The late Mike Sandstrom, a resident primarily responsible for getting the ball rolling in 2009 when the project became part of the town’s comprehensive plan, was “obsessed” with utilizing the “unique assets in [Stockholm’s] woods, fields and waters,” and prioritizing access to the town’s outdoor offerings, “right up to the time he was taken from us in 2014,” Peterson said.
“With approval and direction from our elected selectmen,” Peterson said, “we’ve been able to come together to plan, establish, and now dedicate this recreation area and to formally open the new boat launch facility.”
He said this is only the first step in a series of developments that will continue the building of trails throughout the year for walkers and bicyclists, in addition to eventually establishing “related facilities that are still just barely in the planning stages.”
In 2016, the planning board formally took on the project of creating a boat launch and expanding trails in the area, inspiring people in Stockholm and surrounding communities to help the project. Most notably local residents Suzy Anderson and Judy Bleiler donated 10 acres of land, which helped the town obtain a $73,800 grant from the Maine Department of Agriculture, Conservation, and Forestry and fund the development of a boat landing adjacent to Madawaska Stream.
The area itself was dubbed the Frederick J. and Merrita D. Anderson Memorial Recreation Area, and Anderson and Bleiler’s parents, who originally had owned the 10 acres of land.

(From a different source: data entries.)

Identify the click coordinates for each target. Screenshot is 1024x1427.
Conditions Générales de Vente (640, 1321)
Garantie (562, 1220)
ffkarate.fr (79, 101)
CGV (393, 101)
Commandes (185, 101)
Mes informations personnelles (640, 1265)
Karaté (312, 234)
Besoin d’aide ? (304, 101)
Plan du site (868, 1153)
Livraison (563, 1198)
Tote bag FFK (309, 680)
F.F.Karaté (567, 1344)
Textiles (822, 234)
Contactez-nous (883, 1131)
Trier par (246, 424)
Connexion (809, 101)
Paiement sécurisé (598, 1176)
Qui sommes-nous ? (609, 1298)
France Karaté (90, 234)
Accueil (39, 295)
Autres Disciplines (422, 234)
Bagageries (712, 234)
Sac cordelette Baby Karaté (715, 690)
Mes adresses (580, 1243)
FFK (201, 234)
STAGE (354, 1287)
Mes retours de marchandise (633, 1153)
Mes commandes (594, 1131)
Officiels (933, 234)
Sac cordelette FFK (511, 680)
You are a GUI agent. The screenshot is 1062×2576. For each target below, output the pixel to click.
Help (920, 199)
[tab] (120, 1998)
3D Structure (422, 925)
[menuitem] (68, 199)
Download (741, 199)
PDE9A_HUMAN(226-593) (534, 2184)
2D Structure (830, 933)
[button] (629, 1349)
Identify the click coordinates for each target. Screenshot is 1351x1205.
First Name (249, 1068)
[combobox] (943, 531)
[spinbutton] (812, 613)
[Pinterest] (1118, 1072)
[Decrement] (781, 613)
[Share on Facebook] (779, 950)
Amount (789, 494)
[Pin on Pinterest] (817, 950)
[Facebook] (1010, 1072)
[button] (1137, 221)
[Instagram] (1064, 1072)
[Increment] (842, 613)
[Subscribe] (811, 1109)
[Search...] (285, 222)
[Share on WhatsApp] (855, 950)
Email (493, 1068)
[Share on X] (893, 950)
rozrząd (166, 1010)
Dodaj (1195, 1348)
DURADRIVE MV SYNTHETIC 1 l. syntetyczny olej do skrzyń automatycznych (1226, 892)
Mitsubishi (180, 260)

Peterson, during the ribbon cutting, also thanked a variety of individuals who helped make the project possible.
He said Joy Barresi-Saucier was responsible for doing the “heavy lifting” as the grant writer and later as a fundraising volunteer. Additionally, he thanked Tim Roix of B.R. Smith Engineering for creating the project design.
The project itself was built by Soderberg Construction of Caribou, who Peterson said was terrific in creating a “first class product” from start to finish. Additionally, he said that both Soderberg Construction and B.R. Smith were among many local businesses that donated to the fundraising campaign.
“And speaking of donations,” Peterson said, “I have to mention one truly motivating gift. Our native son, Elmer Gunnerson, personally restored to factory specs a beautiful Ford Model-T, which he donated to be raffled to benefit the project. We also need to thankfully take note of the work of Rick Nichols, our local master sign-maker, who volunteered his considerable skills to create the sign at our entrance as well as the donor recognition sign.”
He concluded by thanking a “core group that put in countless hours to prove anything can be done, even in a small town with limited resources:” Stockholm Planning Board members Tom Campbell, Herb Lausier, Dave Duquette, Dave Strainge and Brent Johnson; in addition to Linda Callison, Lori Costello, Debbie Currier, Val Delaney, Liddey McCulley and Charles Forsman.
“I want to offer them my personal thanks for being the best such group that I have ever had the pleasure of working with,” he concluded. “Great job.”